Passage provided
- Taiwanese film poster with alternate Chinese title
- Traditional Chinese: 我要富貴
- Simplified Chinese: 我要富贵
- Hanyu Pinyin: Wǒ Yào Fù Guì
- Jyutping: Ngo2 Jiu4 Fu4 Gwai4
- Directed by: David Chiang
- Screenplay by: Hau Chi-keung
- Produced by: Alan Tang
- Starring: Jacky Cheung Bill Tung Maggie Cheung Sean Lau Kathy Chow Paul Chun
- Cinematography: Yee Tung-lung
- Edited by: Ma Chung-yiu A Chik Jacky Leung
- Music by: Danny Chung Tang Siu-lam
- Production company: In-Gear Film Production
- Distributed by: In-Gear Film Production
- Release date: 25 May 1989;
- Running time: 92 minutes
- Country: Hong Kong
- Language: Cantonese
- Box office: HK$2,995,161

= My Dear Son =

1989 Hong Kong film by David Chiang

My Dear Son is a 1989 Hong Kong action drama film directed by David Chiang and starring Jacky Cheung, Bill Tung, Maggie Cheung and Sean Lau.

Stored data
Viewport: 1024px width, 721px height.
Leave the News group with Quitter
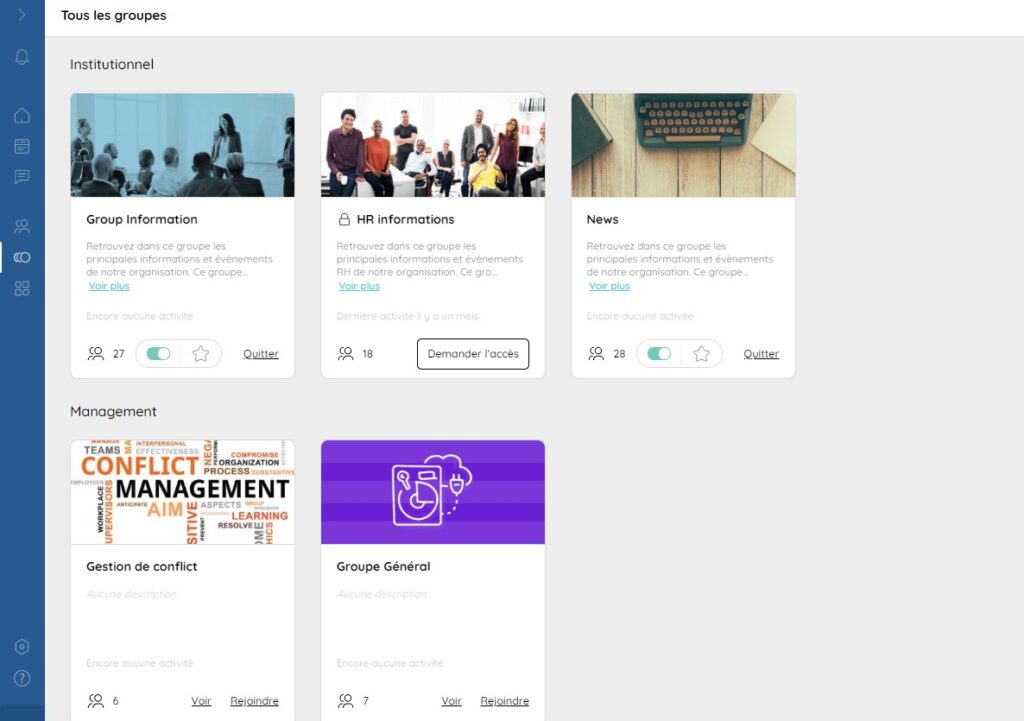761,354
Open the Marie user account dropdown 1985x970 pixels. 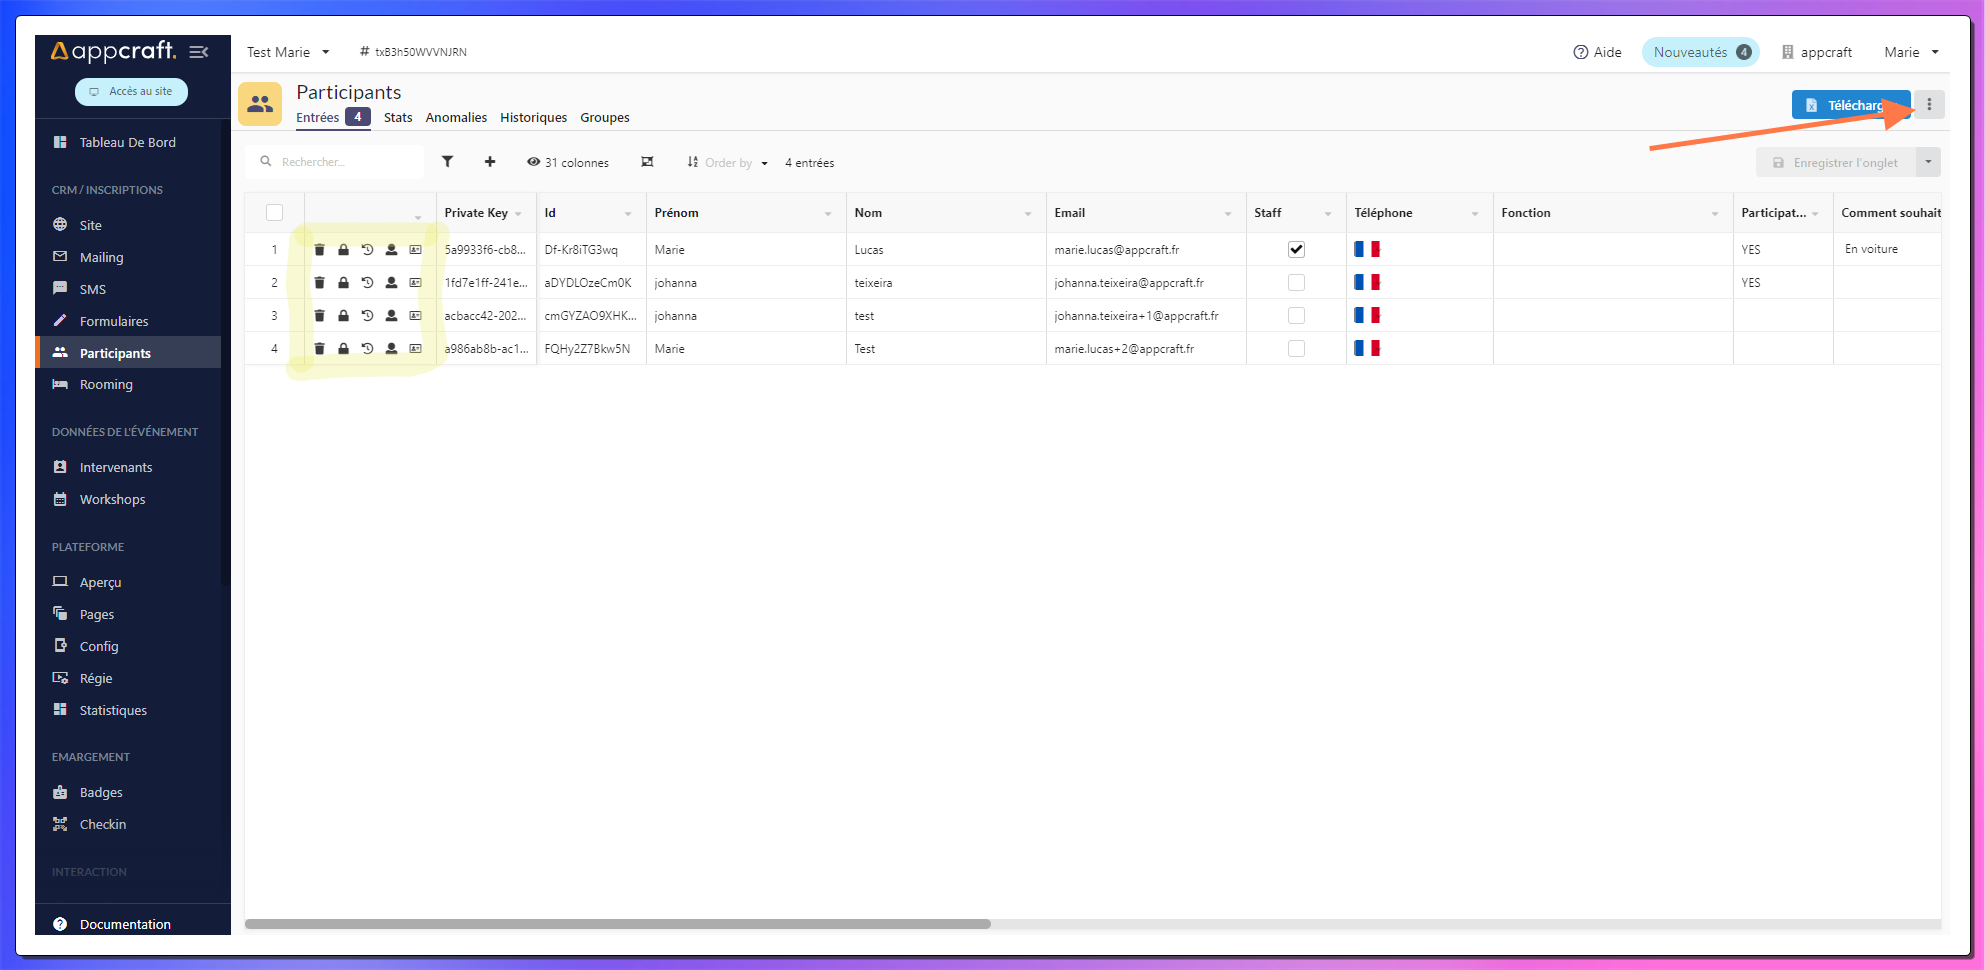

Request 1
Transcribe the My Dear Son article from "1989 Hong Kong film" to "and Sean Lau.".
Request 2
Answer these questions using the My Dear Son article.
(a) Who produced the film?
(b) What is the film's running time?
(c) What box office figure is given for the film?
Request 3
Resume the My Dear Son article after its final sentence.

Final result 1
1989 Hong Kong film by David Chiang

My Dear Son is a 1989 Hong Kong action drama film directed by David Chiang and starring Jacky Cheung, Bill Tung, Maggie Cheung and Sean Lau.

Final result 2
(a) Alan Tang
(b) 92 minutes
(c) HK$2,995,161

Final result 3
==Plot==
Ho Ka-chai (Bill Tung) makes a living by singing sex songs at a public square in Yung Shue Tau. His eldest son, Peter (Jacky Cheung), gets a job at the Lok's Group's data department. Peter persuades his father to retire from singing in public, since he can earn enough to support his father and two younger siblings, but Ka-chai refuses and reminds Peter of the many living expenses he would need. The night before going to his new job, Peter celebrates by having a hotpot dinner with his friend, Maddy (Sean Lau) a triad member who smuggles goods for a living, before the latter goes to settle a dispute with his rival, Tall Sum (Ricky Wong), which breaks into a gang fight that is witnessed by Peter and their childhood friend, Fung (Maggie Cheung). Peter arrives at his new job the next day where his father visits him at lunchtime and introduces himself to his colleagues. That same night, one of his colleagues, Jenny, visits Yung Shue Tau and recognizes them, which hurts Peter's self-esteem, since his colleague knows his father's occupation.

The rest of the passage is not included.